O presidente americano salientou que a Indonésia é hoje uma das maiores democracias do mundo, um membro do G20, uma importante economia do sudeste asiático e um dos países que pode ser mais afetado pelas mudanças climáticas, pelo fato de ser um grande arquipélago formado por centenas de ilhas. Obama destacou três áreas que devem dominar o aumento da cooperação entre Washington e Jacarta: os investimentos externos e o comércio bilateral, a parceria e a aproximação das duas sociedades e o aprofundamento das alianças no setor de segurança.

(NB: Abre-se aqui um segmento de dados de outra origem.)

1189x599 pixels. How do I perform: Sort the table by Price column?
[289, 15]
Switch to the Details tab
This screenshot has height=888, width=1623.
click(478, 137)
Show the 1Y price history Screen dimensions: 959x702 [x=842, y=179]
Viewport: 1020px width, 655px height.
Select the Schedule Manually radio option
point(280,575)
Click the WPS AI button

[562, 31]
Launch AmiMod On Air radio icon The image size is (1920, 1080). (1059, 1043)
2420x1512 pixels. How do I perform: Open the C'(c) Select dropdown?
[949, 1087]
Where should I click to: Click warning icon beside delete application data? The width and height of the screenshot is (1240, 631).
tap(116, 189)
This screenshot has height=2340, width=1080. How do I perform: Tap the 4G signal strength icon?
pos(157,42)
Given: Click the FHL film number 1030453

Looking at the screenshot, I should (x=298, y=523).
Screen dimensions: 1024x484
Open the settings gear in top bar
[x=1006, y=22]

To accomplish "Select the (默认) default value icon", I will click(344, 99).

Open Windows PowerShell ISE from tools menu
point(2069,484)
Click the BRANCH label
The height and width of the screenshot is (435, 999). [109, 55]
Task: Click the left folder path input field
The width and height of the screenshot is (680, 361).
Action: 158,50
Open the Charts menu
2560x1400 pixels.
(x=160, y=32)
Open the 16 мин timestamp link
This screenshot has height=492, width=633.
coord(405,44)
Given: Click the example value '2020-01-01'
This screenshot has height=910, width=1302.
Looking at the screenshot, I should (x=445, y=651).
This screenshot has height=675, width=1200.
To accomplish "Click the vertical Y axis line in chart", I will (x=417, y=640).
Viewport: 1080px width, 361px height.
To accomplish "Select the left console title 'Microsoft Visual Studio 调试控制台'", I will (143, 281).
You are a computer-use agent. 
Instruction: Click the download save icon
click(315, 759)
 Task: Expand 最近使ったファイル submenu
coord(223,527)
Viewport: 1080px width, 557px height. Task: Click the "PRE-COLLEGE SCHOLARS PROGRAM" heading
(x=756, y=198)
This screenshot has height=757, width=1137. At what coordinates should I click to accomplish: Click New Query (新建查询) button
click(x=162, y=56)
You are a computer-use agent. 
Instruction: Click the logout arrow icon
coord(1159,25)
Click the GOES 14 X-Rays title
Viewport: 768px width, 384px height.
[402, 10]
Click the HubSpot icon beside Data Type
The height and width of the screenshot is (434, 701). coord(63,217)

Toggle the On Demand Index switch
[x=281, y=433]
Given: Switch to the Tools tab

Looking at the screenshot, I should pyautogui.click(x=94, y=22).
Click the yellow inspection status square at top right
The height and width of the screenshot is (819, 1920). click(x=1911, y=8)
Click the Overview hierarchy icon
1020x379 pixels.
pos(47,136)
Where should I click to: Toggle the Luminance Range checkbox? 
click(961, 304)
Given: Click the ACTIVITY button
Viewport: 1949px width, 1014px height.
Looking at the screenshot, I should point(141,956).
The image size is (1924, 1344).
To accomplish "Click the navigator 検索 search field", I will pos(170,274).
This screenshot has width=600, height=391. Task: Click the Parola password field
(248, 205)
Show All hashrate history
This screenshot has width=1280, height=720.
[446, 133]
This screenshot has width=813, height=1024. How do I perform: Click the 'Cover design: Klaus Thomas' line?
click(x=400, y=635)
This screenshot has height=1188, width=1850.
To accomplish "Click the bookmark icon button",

''No momento somos o número três entre os parceiros comerciais da Indonésia, e não gostamos de ser o número três, queremos ser o número um'', disse. Obama disse ainda que pretende voltar à Jacarta no ano que vem, quando o país deve sediar o encontro da Associação de Nações do Sudeste Asiático (Asean). Comentando as eleições em Mianmar, Obama declarou que o pleito ''não foi transparente nem justo'' e que o governo precisa libertar todos os prisioneiros políticos imediatamente.
Ao fim do discurso, o líder cumprimentou os presentes com uma tradicional saudação em em árabe. ''Salaam Maleiku'' e relembrou momentos de sua infância. ''A paisagem mudou completamente desde 1967, quando eu morei aqui'', declarou.